Task to complete
Format the lines of the listing from the line with "This screenshot has height=492, width=1024." to the line with "Go back with" as a numbered list, leaving out any blank lines.

(Item-finding listing)
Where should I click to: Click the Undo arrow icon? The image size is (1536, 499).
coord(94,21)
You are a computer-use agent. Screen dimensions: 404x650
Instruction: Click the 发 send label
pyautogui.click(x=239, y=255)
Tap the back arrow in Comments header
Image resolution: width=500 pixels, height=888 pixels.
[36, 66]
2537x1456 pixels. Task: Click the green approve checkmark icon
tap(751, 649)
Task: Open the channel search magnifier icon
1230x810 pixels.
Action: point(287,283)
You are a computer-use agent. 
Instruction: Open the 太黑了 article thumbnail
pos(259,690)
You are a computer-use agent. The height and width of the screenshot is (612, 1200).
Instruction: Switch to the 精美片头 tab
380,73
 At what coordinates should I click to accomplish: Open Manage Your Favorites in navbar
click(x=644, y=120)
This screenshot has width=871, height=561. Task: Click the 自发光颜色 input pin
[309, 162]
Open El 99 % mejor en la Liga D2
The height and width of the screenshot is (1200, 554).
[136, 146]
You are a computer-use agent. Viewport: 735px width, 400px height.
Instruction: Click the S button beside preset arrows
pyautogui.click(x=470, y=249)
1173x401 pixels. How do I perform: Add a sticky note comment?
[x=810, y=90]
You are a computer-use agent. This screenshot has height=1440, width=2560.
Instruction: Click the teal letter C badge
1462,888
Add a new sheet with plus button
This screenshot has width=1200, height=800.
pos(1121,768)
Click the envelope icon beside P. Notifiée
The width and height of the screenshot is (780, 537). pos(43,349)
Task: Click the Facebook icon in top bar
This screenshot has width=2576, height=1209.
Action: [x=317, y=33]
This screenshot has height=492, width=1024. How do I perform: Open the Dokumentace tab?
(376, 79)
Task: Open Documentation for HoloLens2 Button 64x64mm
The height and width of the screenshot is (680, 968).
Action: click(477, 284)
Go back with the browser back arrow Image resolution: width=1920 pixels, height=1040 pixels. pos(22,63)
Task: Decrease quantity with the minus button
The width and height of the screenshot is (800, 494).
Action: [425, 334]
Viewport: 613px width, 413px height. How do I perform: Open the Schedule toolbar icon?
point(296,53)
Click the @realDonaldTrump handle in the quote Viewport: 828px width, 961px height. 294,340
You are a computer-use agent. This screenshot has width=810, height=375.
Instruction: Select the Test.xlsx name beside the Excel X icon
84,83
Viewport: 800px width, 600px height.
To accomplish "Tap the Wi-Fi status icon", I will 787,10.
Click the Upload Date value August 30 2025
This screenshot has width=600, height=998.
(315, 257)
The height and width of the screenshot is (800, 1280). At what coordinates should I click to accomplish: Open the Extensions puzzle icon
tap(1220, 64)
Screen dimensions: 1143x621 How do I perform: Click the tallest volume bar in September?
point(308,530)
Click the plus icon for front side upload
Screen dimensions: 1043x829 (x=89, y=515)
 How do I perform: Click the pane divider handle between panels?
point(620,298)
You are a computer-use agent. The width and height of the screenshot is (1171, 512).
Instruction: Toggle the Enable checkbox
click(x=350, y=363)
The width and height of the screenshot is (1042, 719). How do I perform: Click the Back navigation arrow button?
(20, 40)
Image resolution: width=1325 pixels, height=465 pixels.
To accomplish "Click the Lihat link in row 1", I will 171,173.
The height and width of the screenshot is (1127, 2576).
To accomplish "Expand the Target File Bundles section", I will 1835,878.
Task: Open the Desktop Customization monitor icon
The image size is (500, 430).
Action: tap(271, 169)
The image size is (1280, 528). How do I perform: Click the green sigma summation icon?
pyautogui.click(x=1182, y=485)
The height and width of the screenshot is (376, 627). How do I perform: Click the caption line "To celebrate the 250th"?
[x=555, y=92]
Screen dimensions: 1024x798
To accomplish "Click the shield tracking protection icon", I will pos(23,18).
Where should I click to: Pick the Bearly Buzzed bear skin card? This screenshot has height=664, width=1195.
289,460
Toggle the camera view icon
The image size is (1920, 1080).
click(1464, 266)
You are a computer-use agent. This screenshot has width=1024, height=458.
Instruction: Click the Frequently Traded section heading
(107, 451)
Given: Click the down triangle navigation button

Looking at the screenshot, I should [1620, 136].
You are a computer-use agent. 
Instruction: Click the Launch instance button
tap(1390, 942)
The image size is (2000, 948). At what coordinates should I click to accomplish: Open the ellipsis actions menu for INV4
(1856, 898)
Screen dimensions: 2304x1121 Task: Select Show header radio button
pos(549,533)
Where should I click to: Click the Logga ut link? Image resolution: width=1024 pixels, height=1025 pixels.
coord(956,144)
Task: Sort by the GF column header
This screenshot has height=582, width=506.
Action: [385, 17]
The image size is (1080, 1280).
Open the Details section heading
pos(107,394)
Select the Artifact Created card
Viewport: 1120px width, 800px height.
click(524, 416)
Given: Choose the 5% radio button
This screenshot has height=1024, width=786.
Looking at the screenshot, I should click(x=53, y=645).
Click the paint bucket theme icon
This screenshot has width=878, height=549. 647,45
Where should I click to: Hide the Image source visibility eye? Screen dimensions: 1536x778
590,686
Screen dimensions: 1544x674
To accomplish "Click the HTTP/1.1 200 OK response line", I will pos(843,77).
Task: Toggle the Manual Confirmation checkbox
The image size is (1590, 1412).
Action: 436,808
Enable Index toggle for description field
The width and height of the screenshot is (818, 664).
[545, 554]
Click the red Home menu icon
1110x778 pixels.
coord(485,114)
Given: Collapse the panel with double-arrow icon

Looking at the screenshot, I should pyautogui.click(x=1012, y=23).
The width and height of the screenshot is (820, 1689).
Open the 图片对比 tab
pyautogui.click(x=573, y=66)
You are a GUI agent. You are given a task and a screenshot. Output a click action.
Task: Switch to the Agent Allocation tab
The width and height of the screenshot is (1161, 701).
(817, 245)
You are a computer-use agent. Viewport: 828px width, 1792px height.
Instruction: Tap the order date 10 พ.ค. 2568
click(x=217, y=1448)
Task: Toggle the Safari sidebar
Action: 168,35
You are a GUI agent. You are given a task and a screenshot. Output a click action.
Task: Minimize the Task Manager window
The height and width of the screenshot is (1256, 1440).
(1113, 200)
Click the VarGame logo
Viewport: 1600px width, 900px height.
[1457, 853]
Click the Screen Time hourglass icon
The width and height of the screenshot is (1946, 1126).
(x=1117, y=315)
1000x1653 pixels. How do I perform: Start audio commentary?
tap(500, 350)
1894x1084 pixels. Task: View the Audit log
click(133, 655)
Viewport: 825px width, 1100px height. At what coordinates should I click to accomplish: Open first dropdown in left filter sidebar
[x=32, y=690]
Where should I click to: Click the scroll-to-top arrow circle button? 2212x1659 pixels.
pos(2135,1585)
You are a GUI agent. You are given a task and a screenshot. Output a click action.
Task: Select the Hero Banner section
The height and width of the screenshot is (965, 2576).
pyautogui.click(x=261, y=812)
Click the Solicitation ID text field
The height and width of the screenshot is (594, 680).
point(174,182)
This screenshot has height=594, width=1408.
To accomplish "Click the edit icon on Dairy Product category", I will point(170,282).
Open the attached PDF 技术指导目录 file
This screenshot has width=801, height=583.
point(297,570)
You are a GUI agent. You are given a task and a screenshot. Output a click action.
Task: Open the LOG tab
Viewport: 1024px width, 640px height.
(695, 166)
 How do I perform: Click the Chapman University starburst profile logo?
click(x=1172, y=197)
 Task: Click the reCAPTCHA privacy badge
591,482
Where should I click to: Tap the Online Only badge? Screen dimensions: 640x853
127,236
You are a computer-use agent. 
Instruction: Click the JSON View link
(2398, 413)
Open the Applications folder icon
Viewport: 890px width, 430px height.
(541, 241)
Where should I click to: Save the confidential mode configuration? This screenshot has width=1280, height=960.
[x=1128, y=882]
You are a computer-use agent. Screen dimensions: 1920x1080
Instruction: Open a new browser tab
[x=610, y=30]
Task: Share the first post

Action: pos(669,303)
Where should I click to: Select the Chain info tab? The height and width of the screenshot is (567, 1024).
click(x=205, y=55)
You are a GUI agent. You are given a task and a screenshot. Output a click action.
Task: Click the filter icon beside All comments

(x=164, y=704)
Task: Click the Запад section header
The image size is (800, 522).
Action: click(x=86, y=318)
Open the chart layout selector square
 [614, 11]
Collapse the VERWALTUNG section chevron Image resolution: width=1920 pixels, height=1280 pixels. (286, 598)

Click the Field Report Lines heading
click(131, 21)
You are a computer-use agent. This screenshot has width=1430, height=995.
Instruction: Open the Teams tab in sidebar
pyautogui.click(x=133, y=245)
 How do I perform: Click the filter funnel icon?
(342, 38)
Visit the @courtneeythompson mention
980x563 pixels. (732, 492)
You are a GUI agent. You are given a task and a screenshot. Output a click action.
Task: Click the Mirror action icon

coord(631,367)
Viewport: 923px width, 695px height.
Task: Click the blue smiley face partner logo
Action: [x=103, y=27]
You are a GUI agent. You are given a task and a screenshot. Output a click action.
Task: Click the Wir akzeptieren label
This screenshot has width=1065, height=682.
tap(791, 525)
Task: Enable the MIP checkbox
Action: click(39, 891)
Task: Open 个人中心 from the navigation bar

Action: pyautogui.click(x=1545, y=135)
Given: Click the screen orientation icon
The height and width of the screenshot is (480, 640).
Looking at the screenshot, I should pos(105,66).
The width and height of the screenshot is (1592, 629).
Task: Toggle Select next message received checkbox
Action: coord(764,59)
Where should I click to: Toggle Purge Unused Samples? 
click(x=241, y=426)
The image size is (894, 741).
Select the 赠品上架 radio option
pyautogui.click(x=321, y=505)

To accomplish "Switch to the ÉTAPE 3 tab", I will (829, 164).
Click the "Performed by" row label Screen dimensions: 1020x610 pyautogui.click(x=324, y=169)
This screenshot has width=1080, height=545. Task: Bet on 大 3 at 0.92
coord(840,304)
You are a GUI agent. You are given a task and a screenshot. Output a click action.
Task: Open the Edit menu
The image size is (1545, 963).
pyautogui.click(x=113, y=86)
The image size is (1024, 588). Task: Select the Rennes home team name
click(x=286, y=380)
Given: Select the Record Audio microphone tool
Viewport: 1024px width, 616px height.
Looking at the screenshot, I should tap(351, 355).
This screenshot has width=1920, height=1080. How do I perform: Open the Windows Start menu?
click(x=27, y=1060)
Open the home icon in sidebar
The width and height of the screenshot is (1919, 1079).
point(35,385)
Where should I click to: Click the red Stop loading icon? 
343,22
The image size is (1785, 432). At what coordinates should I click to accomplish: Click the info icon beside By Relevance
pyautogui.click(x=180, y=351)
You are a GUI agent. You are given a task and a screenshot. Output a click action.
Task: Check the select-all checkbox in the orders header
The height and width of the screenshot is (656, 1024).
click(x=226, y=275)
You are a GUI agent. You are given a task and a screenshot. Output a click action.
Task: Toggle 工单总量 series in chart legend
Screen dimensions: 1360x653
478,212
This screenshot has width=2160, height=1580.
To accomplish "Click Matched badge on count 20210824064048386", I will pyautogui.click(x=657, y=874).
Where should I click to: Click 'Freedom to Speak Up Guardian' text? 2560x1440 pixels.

Result below
1. This screenshot has height=492, width=1024. How do I perform: Open the Dokumentace tab?
2. (376, 79)
3. Task: Open Documentation for HoloLens2 Button 64x64mm
4. The height and width of the screenshot is (680, 968).
5. Action: click(477, 284)
6. Go back with the browser back arrow Image resolution: width=1920 pixels, height=1040 pixels. pos(22,63)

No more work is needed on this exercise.